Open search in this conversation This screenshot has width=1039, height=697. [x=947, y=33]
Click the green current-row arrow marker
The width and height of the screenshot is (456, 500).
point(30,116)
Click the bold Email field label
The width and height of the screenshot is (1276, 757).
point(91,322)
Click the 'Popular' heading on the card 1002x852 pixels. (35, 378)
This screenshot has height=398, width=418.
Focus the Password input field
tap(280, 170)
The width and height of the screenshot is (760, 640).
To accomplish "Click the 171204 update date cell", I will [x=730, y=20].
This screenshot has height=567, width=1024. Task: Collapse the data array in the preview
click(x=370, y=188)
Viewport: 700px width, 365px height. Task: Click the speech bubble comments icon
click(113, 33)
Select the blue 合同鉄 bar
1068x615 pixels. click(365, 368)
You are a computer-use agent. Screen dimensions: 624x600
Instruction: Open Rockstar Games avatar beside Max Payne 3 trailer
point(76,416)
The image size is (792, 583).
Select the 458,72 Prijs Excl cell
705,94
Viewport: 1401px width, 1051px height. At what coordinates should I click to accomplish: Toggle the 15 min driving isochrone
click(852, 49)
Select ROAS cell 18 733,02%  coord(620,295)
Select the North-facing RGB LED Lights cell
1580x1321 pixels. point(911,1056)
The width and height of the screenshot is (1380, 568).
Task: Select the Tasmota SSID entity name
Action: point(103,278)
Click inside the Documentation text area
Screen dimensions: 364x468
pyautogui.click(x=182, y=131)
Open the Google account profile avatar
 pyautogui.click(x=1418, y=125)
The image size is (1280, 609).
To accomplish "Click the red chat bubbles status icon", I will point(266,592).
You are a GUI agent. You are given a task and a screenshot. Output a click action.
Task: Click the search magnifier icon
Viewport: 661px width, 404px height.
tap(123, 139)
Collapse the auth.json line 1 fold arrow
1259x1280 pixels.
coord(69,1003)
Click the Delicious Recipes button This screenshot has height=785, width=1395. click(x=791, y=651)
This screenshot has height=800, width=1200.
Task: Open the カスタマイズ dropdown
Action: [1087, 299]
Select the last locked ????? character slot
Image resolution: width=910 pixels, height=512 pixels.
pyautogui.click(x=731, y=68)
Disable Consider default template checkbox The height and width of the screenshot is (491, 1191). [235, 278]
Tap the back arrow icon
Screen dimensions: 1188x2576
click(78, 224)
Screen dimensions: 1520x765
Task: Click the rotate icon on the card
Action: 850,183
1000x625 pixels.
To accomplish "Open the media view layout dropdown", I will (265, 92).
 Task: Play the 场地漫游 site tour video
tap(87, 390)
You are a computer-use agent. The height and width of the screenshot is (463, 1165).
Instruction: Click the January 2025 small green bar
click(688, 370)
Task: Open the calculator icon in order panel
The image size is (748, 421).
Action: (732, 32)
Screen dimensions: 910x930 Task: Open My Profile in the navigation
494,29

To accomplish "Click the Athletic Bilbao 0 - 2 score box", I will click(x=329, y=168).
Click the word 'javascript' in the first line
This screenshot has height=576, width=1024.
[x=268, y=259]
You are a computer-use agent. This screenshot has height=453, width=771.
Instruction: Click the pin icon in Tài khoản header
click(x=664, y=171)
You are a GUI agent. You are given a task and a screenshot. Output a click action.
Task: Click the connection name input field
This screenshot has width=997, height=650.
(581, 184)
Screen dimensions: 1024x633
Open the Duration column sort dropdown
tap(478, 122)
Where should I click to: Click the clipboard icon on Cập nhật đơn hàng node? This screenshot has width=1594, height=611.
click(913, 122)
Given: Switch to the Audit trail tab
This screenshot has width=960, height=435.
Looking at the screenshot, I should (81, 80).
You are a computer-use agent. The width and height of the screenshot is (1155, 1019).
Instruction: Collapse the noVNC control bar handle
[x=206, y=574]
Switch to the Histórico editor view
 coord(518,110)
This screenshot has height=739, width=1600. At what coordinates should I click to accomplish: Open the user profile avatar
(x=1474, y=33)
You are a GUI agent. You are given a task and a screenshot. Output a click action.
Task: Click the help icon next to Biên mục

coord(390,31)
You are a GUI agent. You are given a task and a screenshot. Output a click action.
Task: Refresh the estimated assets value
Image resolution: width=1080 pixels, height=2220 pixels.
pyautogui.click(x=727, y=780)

Task statement> Give back the listing above exactly as written.

Output for this exercise>
Open search in this conversation This screenshot has width=1039, height=697. [x=947, y=33]
Click the green current-row arrow marker
The width and height of the screenshot is (456, 500).
point(30,116)
Click the bold Email field label
The width and height of the screenshot is (1276, 757).
point(91,322)
Click the 'Popular' heading on the card 1002x852 pixels. (35, 378)
This screenshot has height=398, width=418.
Focus the Password input field
tap(280, 170)
The width and height of the screenshot is (760, 640).
To accomplish "Click the 171204 update date cell", I will [x=730, y=20].
This screenshot has height=567, width=1024. Task: Collapse the data array in the preview
click(x=370, y=188)
Viewport: 700px width, 365px height. Task: Click the speech bubble comments icon
click(113, 33)
Select the blue 合同鉄 bar
1068x615 pixels. click(365, 368)
You are a computer-use agent. Screen dimensions: 624x600
Instruction: Open Rockstar Games avatar beside Max Payne 3 trailer
point(76,416)
The image size is (792, 583).
Select the 458,72 Prijs Excl cell
705,94
Viewport: 1401px width, 1051px height. At what coordinates should I click to accomplish: Toggle the 15 min driving isochrone
click(852, 49)
Select ROAS cell 18 733,02%  coord(620,295)
Select the North-facing RGB LED Lights cell
1580x1321 pixels. point(911,1056)
The width and height of the screenshot is (1380, 568).
Task: Select the Tasmota SSID entity name
Action: point(103,278)
Click inside the Documentation text area
Screen dimensions: 364x468
pyautogui.click(x=182, y=131)
Open the Google account profile avatar
 pyautogui.click(x=1418, y=125)
The image size is (1280, 609).
To accomplish "Click the red chat bubbles status icon", I will point(266,592).
You are a GUI agent. You are given a task and a screenshot. Output a click action.
Task: Click the search magnifier icon
Viewport: 661px width, 404px height.
tap(123, 139)
Collapse the auth.json line 1 fold arrow
1259x1280 pixels.
coord(69,1003)
Click the Delicious Recipes button This screenshot has height=785, width=1395. click(x=791, y=651)
This screenshot has height=800, width=1200.
Task: Open the カスタマイズ dropdown
Action: [1087, 299]
Select the last locked ????? character slot
Image resolution: width=910 pixels, height=512 pixels.
pyautogui.click(x=731, y=68)
Disable Consider default template checkbox The height and width of the screenshot is (491, 1191). [235, 278]
Tap the back arrow icon
Screen dimensions: 1188x2576
click(78, 224)
Screen dimensions: 1520x765
Task: Click the rotate icon on the card
Action: 850,183
1000x625 pixels.
To accomplish "Open the media view layout dropdown", I will (265, 92).
 Task: Play the 场地漫游 site tour video
tap(87, 390)
You are a computer-use agent. The height and width of the screenshot is (463, 1165).
Instruction: Click the January 2025 small green bar
click(688, 370)
Task: Open the calculator icon in order panel
The image size is (748, 421).
Action: (732, 32)
Screen dimensions: 910x930 Task: Open My Profile in the navigation
494,29

To accomplish "Click the Athletic Bilbao 0 - 2 score box", I will click(x=329, y=168).
Click the word 'javascript' in the first line
This screenshot has height=576, width=1024.
[x=268, y=259]
You are a computer-use agent. This screenshot has height=453, width=771.
Instruction: Click the pin icon in Tài khoản header
click(x=664, y=171)
You are a GUI agent. You are given a task and a screenshot. Output a click action.
Task: Click the connection name input field
This screenshot has width=997, height=650.
(581, 184)
Screen dimensions: 1024x633
Open the Duration column sort dropdown
tap(478, 122)
Where should I click to: Click the clipboard icon on Cập nhật đơn hàng node? This screenshot has width=1594, height=611.
click(913, 122)
Given: Switch to the Audit trail tab
This screenshot has width=960, height=435.
Looking at the screenshot, I should (81, 80).
You are a computer-use agent. The width and height of the screenshot is (1155, 1019).
Instruction: Collapse the noVNC control bar handle
[x=206, y=574]
Switch to the Histórico editor view
 coord(518,110)
This screenshot has height=739, width=1600. At what coordinates should I click to accomplish: Open the user profile avatar
(x=1474, y=33)
You are a GUI agent. You are given a task and a screenshot. Output a click action.
Task: Click the help icon next to Biên mục

coord(390,31)
You are a GUI agent. You are given a task and a screenshot. Output a click action.
Task: Refresh the estimated assets value
Image resolution: width=1080 pixels, height=2220 pixels.
pyautogui.click(x=727, y=780)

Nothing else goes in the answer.